SECTION ON TRAUMA On the section on trauma, she made a few very good points regarding initiation. Essentially in many tribal cultures there is education, initiation and then acknowledgment. She indicated our culture does not have this process. I disagree. Though we don't equal tribal cultures, in this respect, I think there are very many minor initiations that a child passes through in our culture: Potty Training, Sitting at the big table, First day of school, Various religious based initiations, Graduation, Marriage, Funerals, etc. Are they profound and life altering? Some are, some aren't. Ask any child that goes to kindergarten, high school or college, if their life has changed. However her point was well made that trauma is initiation done at the wrong time, by the wrong person, for the wrong reasons. This was a quote she borrowed from another psychologist. Also in trauma, there is no preparation or acknowledgement of this life-changing event, the person is left hanging and confused, not knowing what to think or get closure. However in this section as in many, the author becomes very repetitive. I felt often she was trying to say the same thing over and over again from different angles. Once really would have been enough.
SECTION ON ANGER AND FORGIVENESS: I finally found some info that I think was really useful in this section.
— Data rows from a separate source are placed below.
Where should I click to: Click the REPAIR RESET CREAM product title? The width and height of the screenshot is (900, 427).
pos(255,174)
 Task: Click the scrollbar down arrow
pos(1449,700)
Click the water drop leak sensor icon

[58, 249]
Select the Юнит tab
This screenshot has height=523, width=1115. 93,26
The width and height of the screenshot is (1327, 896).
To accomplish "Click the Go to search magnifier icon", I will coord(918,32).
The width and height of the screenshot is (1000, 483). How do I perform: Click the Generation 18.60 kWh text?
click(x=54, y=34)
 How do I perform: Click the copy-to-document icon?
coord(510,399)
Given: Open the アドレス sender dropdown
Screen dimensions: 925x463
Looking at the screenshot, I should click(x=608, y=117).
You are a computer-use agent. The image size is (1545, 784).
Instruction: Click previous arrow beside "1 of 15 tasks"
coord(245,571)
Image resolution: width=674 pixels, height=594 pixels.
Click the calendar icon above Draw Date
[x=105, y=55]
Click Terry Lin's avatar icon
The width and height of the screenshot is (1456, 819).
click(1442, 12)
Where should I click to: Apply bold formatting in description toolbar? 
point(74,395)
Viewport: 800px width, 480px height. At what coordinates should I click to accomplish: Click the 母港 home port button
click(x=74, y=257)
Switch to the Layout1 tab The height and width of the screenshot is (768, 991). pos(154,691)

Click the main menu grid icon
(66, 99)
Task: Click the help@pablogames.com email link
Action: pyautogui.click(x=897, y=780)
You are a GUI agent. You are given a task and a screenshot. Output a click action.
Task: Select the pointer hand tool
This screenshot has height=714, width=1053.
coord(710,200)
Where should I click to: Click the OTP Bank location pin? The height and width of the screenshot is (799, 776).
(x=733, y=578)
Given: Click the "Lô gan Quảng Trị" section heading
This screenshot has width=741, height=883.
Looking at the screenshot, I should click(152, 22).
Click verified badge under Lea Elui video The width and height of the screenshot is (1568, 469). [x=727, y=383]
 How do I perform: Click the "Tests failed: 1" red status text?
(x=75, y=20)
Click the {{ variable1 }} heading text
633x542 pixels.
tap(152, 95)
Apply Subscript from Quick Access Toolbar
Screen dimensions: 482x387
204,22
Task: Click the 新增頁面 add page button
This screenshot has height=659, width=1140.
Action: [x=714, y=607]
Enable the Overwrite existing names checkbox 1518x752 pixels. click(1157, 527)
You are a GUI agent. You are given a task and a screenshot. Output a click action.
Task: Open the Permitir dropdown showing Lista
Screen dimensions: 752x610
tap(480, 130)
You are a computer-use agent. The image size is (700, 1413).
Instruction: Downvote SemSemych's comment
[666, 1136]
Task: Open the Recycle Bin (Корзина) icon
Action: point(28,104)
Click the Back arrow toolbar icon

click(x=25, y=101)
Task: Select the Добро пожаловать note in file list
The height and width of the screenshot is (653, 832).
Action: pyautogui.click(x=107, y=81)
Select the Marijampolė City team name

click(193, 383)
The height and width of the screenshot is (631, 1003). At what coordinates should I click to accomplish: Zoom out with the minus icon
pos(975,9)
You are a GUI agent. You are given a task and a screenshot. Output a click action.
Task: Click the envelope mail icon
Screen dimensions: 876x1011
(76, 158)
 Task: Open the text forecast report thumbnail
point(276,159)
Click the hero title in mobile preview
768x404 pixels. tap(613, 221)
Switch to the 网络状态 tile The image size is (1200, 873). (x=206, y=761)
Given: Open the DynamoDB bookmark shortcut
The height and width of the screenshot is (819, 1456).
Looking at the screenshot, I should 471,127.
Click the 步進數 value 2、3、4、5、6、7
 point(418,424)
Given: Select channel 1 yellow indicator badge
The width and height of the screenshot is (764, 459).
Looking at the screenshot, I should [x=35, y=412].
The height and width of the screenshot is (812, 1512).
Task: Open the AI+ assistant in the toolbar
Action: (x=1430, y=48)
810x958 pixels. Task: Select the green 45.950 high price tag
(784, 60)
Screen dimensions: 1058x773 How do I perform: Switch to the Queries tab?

Basically the author stated that forgiveness without processing the anger for the hurt or trauma or hurt does the person more harm than good. Luckily, personally I have never been subjected to some of the profound traumas inflicted on either the author or some of the people she worked with, but being human, I have met with a reasonable number of disappointments in my life regarding others. So often you have read or have been taught in church, that you must forgive. However, I do agree as the author points out, you must first give anger it's due and only then can you forgive. To do otherwise is to further trap yourself in a loop of this trauma or disappointment. Very good point.
SUMMARY WITHOUT READING WHOLE BOOK: I have alternatively picked up and put down this book for months. I just can't slog through it any more. There are many good points. Nuggets of real value. However they are buried in volumes of repetitious prose. Also this is buried within new age descriptions of your personal nature (Air, Water, yada, yada). So when each case describes what you should do for people who's Air and Water weren't in balance (sounds like my car) you were left wondering if this is pertinent to you or not. As I noted ealier, there was no real way to quantify your nature. I have no issues with new age info (look at my other reviews), but we all need guidelines to reference ourselves, relative to significant new terms.
A suggestion to reach a broader audience. I didn't get this book to read about the author.. Limit that section. If I am to be given advice about how to bring my emotions into balance, give me a way to quantify the balance they are in first Then in relatively short order, discuss the how and why to correct each issue. I think most people would like to use this book as a combination reference as well as education on emotions, as well as a rough means of measuring where they stand and a set of corrective actions. Unfortunately, this book isn't it.